Mary Hunt on LCWR Situation: "We Are All Nuns"




As ever, Mary Hunt is right on target with her commentary at Religion Dispatches about the Catholic hierarchy's attack on American women religious, entitled "We Are All Nuns."  An excerpt:


Roman Catholic Church history is unfolding before our eyes. The difference these days is that tactics Rome employs are transparent. Just as Archbishop William E. Lori was recently rewarded for his work on contraception and “religious liberty” by being named bishop of Baltimore (and will likely become a cardinal soon) we can predict that Archbishop Delegate Peter Sartain of Seattle who is doing this work on behalf of Rome has already had his head measured for a new hat. 
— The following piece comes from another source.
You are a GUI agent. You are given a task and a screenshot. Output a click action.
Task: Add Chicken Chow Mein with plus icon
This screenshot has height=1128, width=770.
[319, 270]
Catholics schooled in the ways of justice—largely by the nuns—recoil at the power play this mandate represents. Three things are especially repugnant. First, there is no real discussion. The Prefect of the Congregation for the Doctrine of the Faith Cardinal William Levada asserts that “the first step in the implementation of the findings” is a personal meeting “in a spirit of mutual respect and collaboration.” This is rather fanciful since the LCWR leaders who received the document were not at all sure it was coming. They went to Rome with the intention of engaging in dialogue, not being presented with a fait accompli.  
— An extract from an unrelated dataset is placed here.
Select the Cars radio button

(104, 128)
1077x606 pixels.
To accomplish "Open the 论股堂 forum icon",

Second, this move seems like an effort to cut off the head of lay people in the Church, beginning with the nuns. The Vatican acknowledges, “the influence the LCWR exercises on religious Congregations in other parts of the world.” Add to that its political influence in the US and the hydra that is LCWR was ripe for beheading. 
I insist on the larger lay component of this chapter in church history because groups like Women-Church Convergence and Catholic Organizations for Renewal represent far more progressive theo-politics than LCWR. Because those groups and others like them are canonically independent of the Vatican they simply can’t be touched, but they are no less Catholic. LCWR was punished for associating with such groups, including Women’s Ordination Conference, New Ways Ministry, and others of “radical feminism” of my intimate acquaintance. Efforts to squelch LCWR are simultaneously efforts to discredit those groups. 
And finally, there’s the current “war on women,” with Catholic bishops leading the charge. In the U.S., it is manifest in the skirmishes around reproductive rights. Young and poor women suffer greatly, but all women are implicated in these policy conflicts. Around the world, we find the Vatican successfully making alliances with other religious fundamentalists to prevent UN-based consensus on women’s reproductive health care. Casualties are many among poor and young women, the very ones the nuns would protect. So it is no surprise that the same bellicose ways operate within the kyriarchal church itself.

Mary's is, unfortunately, the kind of voice that those who pretend to occupy the objective center want to read out of the Catholic conversation--to the great loss of the Catholic church and its future-making conversations.